Un sifflement, et le garde champêtre partit, non sans avoir jeté un regard soupçonneux sur ces deux voyageurs qui se promenaient dans la campagne malgré la pluie.

« Ils sont un peu bourrus, les Bretons, ne trouves-tu pas, Paul ?

— Oui, bourrus, entêtés, et braves.

— Ils se sont bien battus pendant la guerre.

— Tous des héros ! »

Colette resta silencieuse. Elle se souvenait que son père lui avait raconté plusieurs belles actions de soldats ou de fusiliers-marins natifs de Bretagne.

Le lendemain matin, temps radieux. Paul déclara à sa sœur qu’ils feraient en automobile le jour même une très longue course. On visiterait Auray, Carnac, Locmariaquer, etc.
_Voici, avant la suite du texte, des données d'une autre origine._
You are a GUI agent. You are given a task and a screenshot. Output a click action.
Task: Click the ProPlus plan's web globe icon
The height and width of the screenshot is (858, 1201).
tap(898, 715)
« Dans chacun de ces endroits tu verras des merveilles.

— Mais des statues de la Vierge, y en a-t-il ?

— S’il y en a, nous les découvrirons… C’est pour ça que nous visiterons ces lieux célèbres. »

Sur les instances de Paul, qui pensait vraiment qu’elle avait besoin de repos, Mlle Marlvin consentit à ce que Colette et Paul fissent sans elle cette excursion, mais elle leur recommanda de ne pas aller à une vitesse exagérée et de revenir pour le dîner.

Auray leur apparut comme une antique petite ville bretonne qui semblait ne pas avoir changé depuis des siècles. Des petits garçons coiffés de grands chapeaux de paille à larges rubans de velours noir, pendant par derrière, vêtus de courtes vestes et de pantalons descendant jusque sur leurs souliers, des petites filles en longues robes avec des tabliers à poches, une bavette sur la poitrine, entouraient l’automobile en regardant Colette avec curiosité. Quelques gamins mettaient leurs doigts dans leur nez, d’autres se redressaient comme de petits hommes, poussant leurs plus jeunes frères devant eux.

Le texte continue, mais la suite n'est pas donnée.